══ TEXTO PROPORCIONADO ══
En el siglo XIX Charles Darwin asombró al mundo con su “teoría de la evolución”. Lo que en aquel entonces les molestó a muchos de su teoría era la idea de que el hombre descendía de los monos. Para muchos, Darwin fue considerado el mayor de los herejes, pues decían que había sustituido la imagen divina por un chango.
Esta gente no entendió la idea principal de su teoría. La idea de la evolución está claramente plasmada en la Torá: en la historia de la Creación del mundo, la secuencia y el desarrollo siguen un patrón ascendente. Lo que fue creado primero es menos que lo que siguió después. Lean la narración en la Biblia y verán que las plantas fueron creadas antes que los animales, los peces antes que las aves, las aves antes que los animales de tierra, los animales antes que el hombre y la mujer. Este orden coincide con la teoría de Darwin. La única diferencia entre la teoría de la evolución y el relato bíblico es el hecho que esta última incluye en su narrativa al Gran Arquitecto, a Dios, sin el cual nada de eso hubiera sucedido.
═══
══ REGISTROS PROPORCIONADOS ══
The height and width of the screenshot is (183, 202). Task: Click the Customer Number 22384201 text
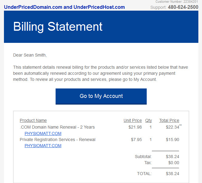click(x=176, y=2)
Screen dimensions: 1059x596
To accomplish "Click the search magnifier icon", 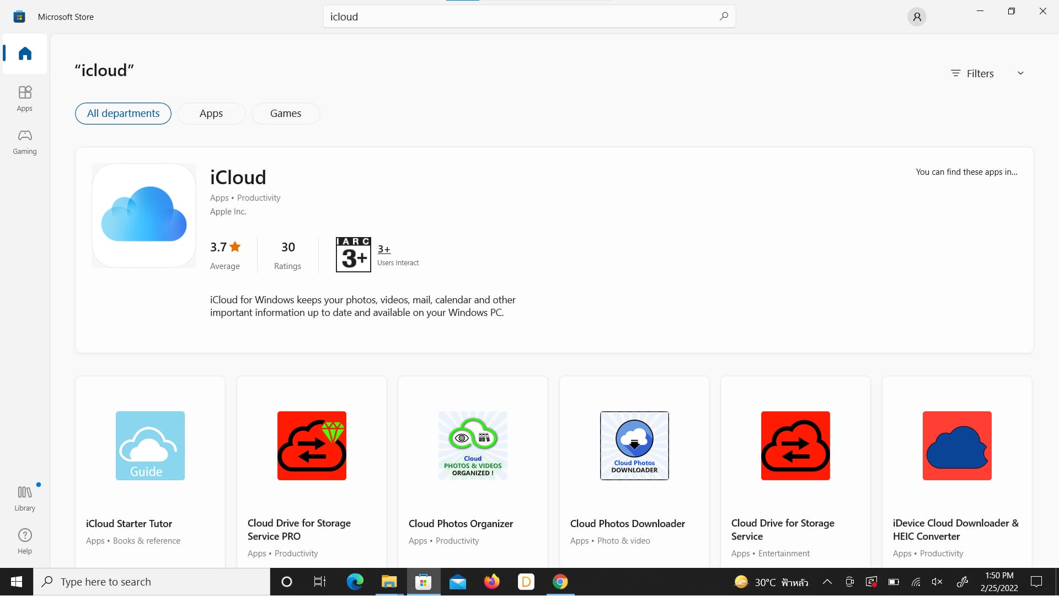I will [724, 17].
═══
══ REGISTROS PROPORCIONADOS ══
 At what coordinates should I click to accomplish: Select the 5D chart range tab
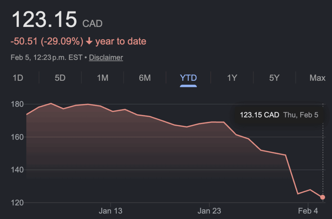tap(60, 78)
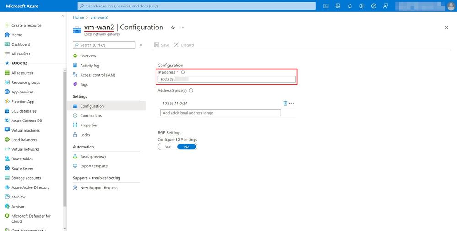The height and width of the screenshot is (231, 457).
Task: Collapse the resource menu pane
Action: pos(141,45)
═══
══ REGISTROS PROPORCIONADOS ══
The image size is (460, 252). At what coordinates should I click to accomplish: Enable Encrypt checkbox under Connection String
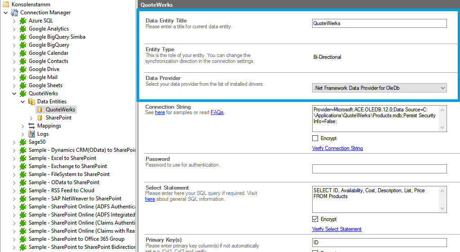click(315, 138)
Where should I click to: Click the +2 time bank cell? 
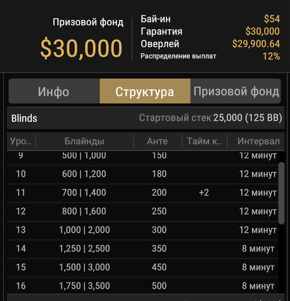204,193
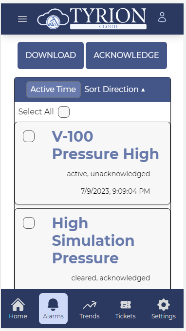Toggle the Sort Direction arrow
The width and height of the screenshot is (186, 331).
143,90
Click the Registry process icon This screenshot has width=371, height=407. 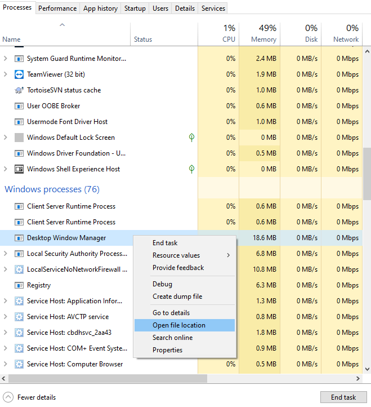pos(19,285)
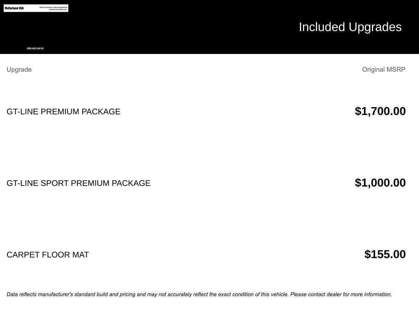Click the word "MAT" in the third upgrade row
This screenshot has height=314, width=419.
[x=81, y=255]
═══
ENUNCIADO:
En el texto sobre Darwin y la Torá, ¿por qué muchos consideraron a Darwin el mayor de los herejes? Responde en una a tres oraciones, por favor.

RESPUESTA ESCRITA:
Muchos lo consideraron el mayor de los herejes porque decían que había sustituido la imagen divina por un chango. Lo que les molestaba de su teoría era la idea de que el hombre descendía de los monos.